Il y a deux ans, ces Londoniens publiaient un premier album intitulé « Everything is Dancing », un disque surprenant, suggérant même une version punk de Vampire Weekend. Depuis, les Anglais se sont plutôt fait discrets. Avant de publier ce second opus, ma foi, fort sympathique.
Première constatation, tout au long de « Jungle Cats », Fair Ohs n’a rien perdu de sa vitalité et continue de dynamiser ses compos de percussions afro-caribéennes. Néanmoins, hormis le caoutchouteux « Ya Mustafa », les comparaisons entre le band new-yorkais et insulaire, s’arrêtent ici.

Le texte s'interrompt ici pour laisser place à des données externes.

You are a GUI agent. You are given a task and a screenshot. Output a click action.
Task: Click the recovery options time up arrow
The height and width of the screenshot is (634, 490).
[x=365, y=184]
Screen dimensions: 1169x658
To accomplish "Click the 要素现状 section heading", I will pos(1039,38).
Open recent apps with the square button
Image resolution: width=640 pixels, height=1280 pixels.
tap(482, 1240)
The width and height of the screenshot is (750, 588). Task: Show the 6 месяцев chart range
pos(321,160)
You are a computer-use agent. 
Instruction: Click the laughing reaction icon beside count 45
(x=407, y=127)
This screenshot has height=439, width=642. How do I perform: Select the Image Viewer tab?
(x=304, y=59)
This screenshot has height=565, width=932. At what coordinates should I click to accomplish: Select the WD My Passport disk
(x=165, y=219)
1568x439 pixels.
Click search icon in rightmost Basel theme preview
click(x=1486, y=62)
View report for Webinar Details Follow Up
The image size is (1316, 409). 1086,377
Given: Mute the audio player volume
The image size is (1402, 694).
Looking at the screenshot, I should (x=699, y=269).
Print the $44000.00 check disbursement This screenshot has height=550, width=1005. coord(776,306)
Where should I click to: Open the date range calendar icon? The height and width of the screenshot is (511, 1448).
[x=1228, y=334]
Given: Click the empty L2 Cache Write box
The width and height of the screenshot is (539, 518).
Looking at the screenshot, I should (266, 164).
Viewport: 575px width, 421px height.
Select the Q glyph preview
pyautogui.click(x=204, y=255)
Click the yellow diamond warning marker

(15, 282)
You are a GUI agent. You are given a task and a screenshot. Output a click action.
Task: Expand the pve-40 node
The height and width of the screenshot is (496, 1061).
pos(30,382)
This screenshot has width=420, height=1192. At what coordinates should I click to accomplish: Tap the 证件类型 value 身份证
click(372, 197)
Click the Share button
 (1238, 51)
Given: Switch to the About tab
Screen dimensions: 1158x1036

Sur cet elpee, on ressent davantage les racines britanniques dans leur musique. Les chœurs sont ainsi beaucoup plus présents, rappelant les grandes heures de la britpop, à l’instar de « Panama Red Jets ». Et les quelques touches de punk-rock psychédélique injectées dans cette solution sonore particulièrement addictive, accentuent cette impression.
Si le deuxième essai de Fair Ohs est tout aussi nerveux que le précédent, il permet au groupe de s’ouvrir à d’autres influences, et surtout de proposer sa propre vision débridée du rock.